Questo non è il proclama di qualche folle, di qualche singolo, ma è una mozione approvata da un’associazione che, mi pare, ha oggi il 25 per cento dei consensi nelle elezioni per gli organi della Magistratura e che all’epoca credo avesse un sostegno, forse un po’ inferiore, ma comunque importante. L’Assemblea (non Vittorio Sgarbi, che all’epoca credo non avesse l’età per prendere posizione su questi temi) dichiarò che «per l’attuazione delle linee politiche» (sono loro a dirlo) «l’azione» (sempre della Magistratura) «deve svolgersi sia all’interno che all’esterno dell’ordine giudiziario attraverso (…) la ricerca di collegamenti con tutte le forze politiche, tradizionali e non, della Sinistra». Quanto alle forze tradizionali, ci si riferisce al Partito Comunista e ad altri antichi Partiti, mentre le forze non tradizionali in quegli anni stavano per accingersi ad attività di cui poi la Magistratura ha dovuto interessarsi perché erano un tantino al di fuori della legge.
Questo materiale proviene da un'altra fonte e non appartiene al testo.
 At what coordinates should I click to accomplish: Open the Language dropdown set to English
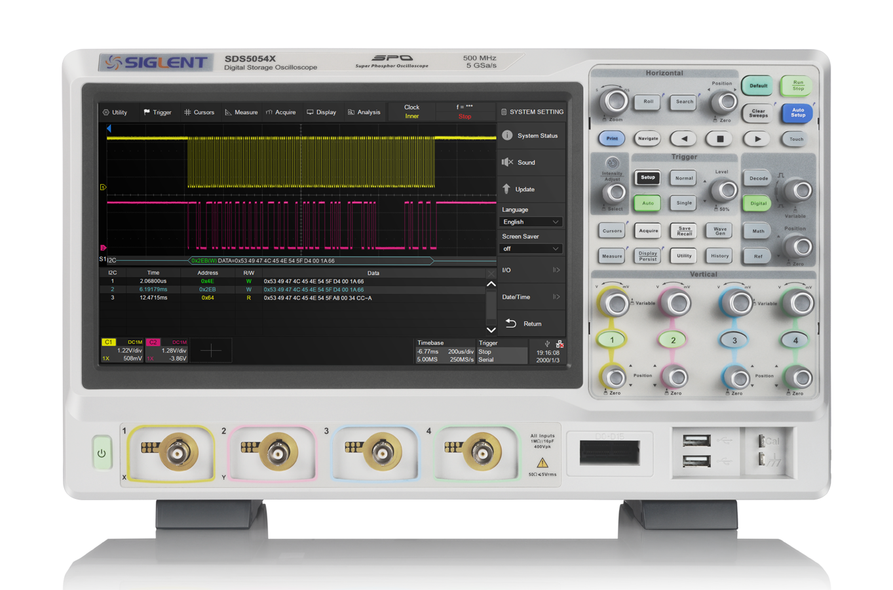[530, 222]
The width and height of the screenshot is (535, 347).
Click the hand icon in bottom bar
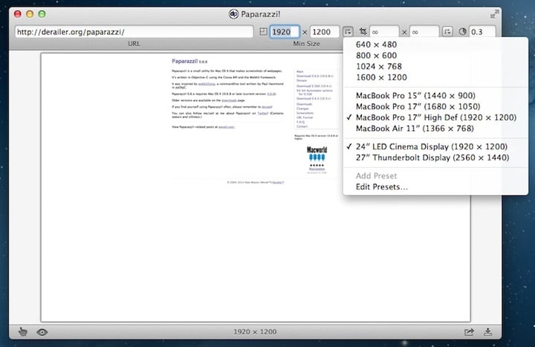[x=23, y=331]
Il 4 aprile 1973, l’Assemblea nazionale di Magistratura Democratica approvò una risoluzione in cui si indicava la necessità di costruire «un rapporto costante e articolato con le forze politiche e sindacali della Sinistra (…) che consenta di ricercare (…) obiettivi politici (…) in un quadro strategico unitario inteso a battere il disegno reazionario e di ristrutturazione neocapitalista». Devo dire che questo vecchio armamentario vetero-marxista credevo fosse scomparso negli anni Settanta mentre, con questa legislatura, ho imparato che ancora c’è, sentendolo a volte riecheggiare in quest’Aula dai banchi della Sinistra. Si tratta di un’operazione che credevo fosse di archeologia del linguaggio, invece si tratta di archeologia ancora viva. Un documento del 1973 sosteneva la necessità di «un impegno globale di Magistratura Democratica per un crescente allargamento dei consensi all’interno e all’esterno della Magistratura sulle linee sopra indicate»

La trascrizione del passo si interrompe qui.